▶ _Tantangan_
1. Menurut kutipan tentang Gedung E Lawang Sewu, barang apa yang bisa ditemukan di depan pintu keluar?
2. Tuliskan ulang kata demi kata bagian kutipan tentang Gedung E Lawang Sewu yang dibuka dengan kata-kata "Lawang Sewu, Sebuah" dan ditutup dengan "tempat yang library.".

▶ _Kutipan Bacaan_
Senin, 30 April 2018

Lawang Sewu, Sebuah Lorong Waktu (Part 4)


Kamis, 14 September 2017

Gedung E




     Sebuah plang bertuliskan “Perpustakaan” terlihat di depan pintu yang berada di samping gedung. Gedung E, begitu nama gedung ini disebut. Gedung E merupakan ruang perpustakaan yang tidak terlalu “perpus”. Namun entah kenapa saya merasa ruangan ini yang paling homie dari semua gedung di Lawang Sewu. Meski panas udara Semarang masih terasa sekali sih.


Perpustakaan adalah sebuah tempat yang library.

    Tidak banyak koleksi yang dipamerkan di ruangan ini. Di bagian ruangan yang paling besar, hanya ada beberapa tulisan mengenai informasi Lawang Sewu, rak penyimpanan blue print, puzzle bergambar Lawang Sewu dan kereta uap Ambarawa, dan lainnya lupa. Di depan pintu keluar, kalian bisa menemukan timbangan barang jadul yang sudah tidak terpakai. Timbangan seperti ini saya pernah melihat juga di Museum Kereta Api Ambarawa. Kalau jaman saiki, mungkin akan berguna bagi Tiki. Lalu Tiki menjawab, “Mungkin akan lebih berguna untuk kamu, Tika”. Ok. 





Monmaap, saya lupa ini apa. Soale keburu Mase ge-er karena saya motoin dia.


Puzzle.

▶ _Data yang Diberikan_
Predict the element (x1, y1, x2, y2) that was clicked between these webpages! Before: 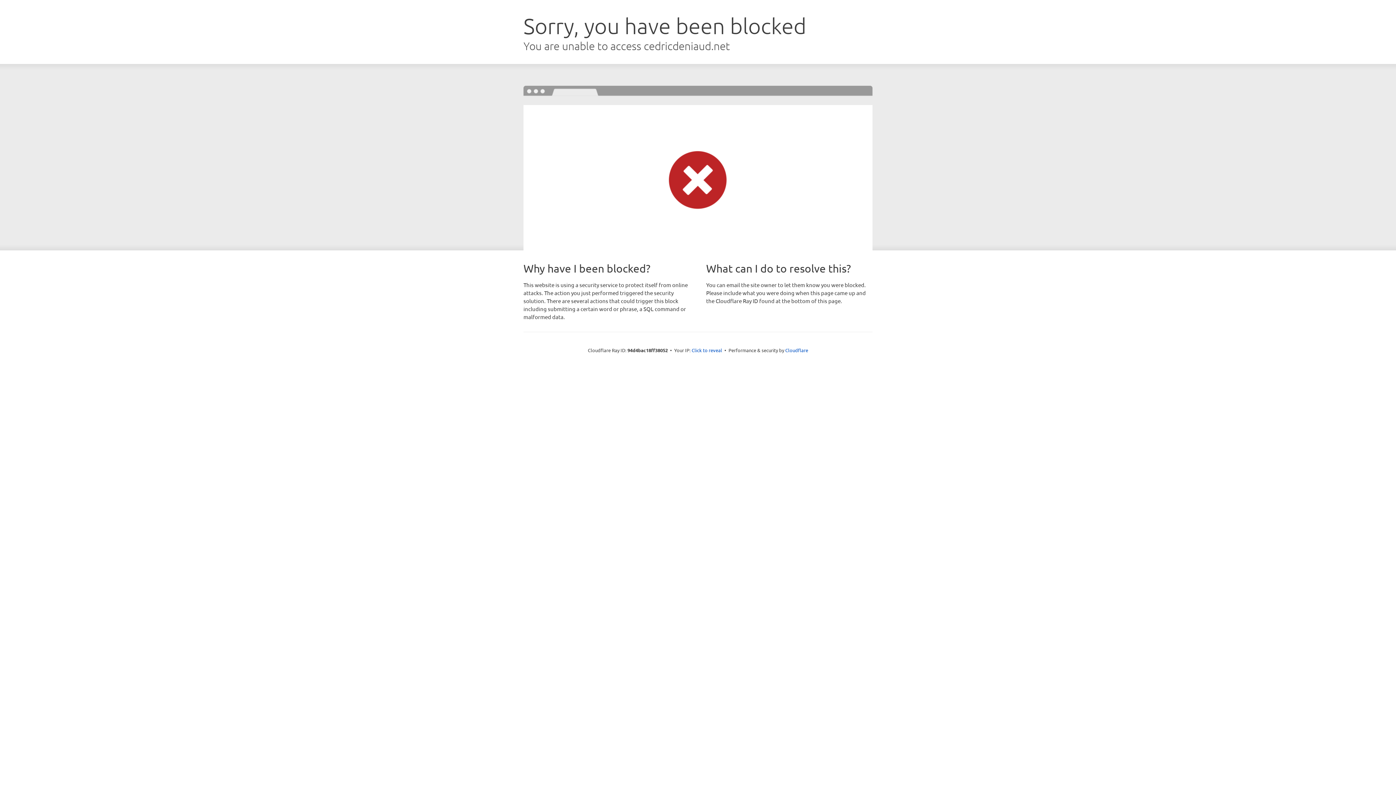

---

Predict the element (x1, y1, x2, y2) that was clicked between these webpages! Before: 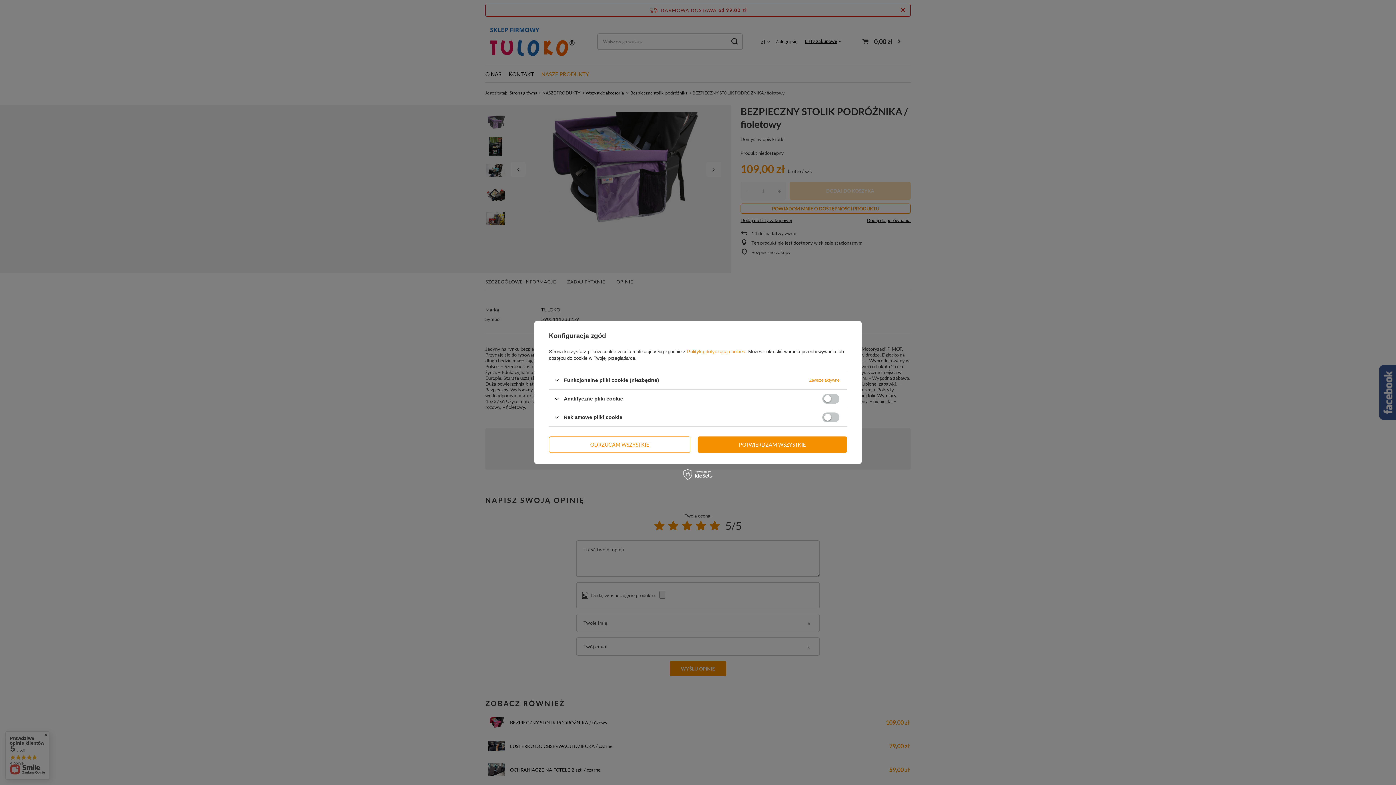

==

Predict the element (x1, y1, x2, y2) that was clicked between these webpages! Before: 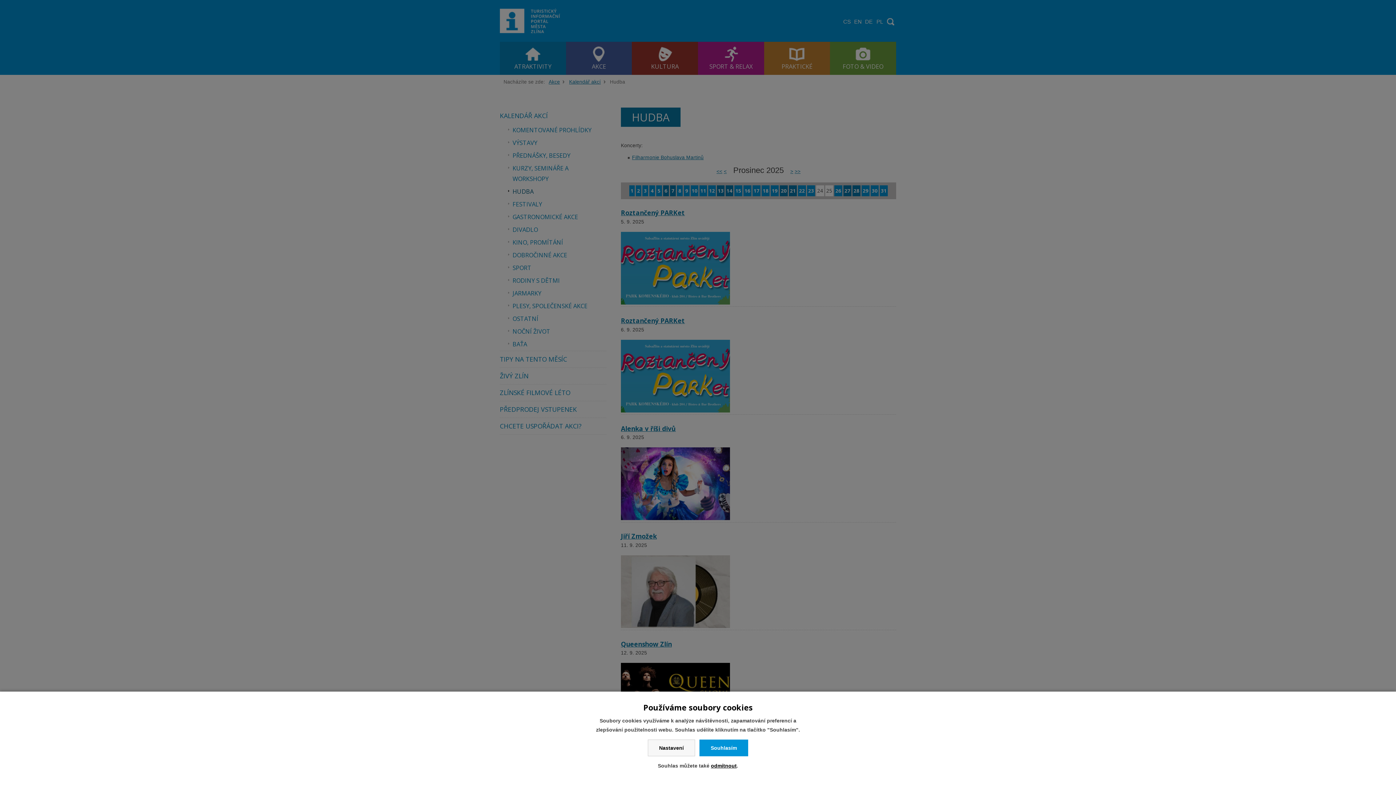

▶ _Penyelesaian Tugas_
1. Timbangan barang jadul yang sudah tidak terpakai.

2.
Lawang Sewu, Sebuah Lorong Waktu (Part 4)


Kamis, 14 September 2017

Gedung E




     Sebuah plang bertuliskan “Perpustakaan” terlihat di depan pintu yang berada di samping gedung. Gedung E, begitu nama gedung ini disebut. Gedung E merupakan ruang perpustakaan yang tidak terlalu “perpus”. Namun entah kenapa saya merasa ruangan ini yang paling homie dari semua gedung di Lawang Sewu. Meski panas udara Semarang masih terasa sekali sih.


Perpustakaan adalah sebuah tempat yang library.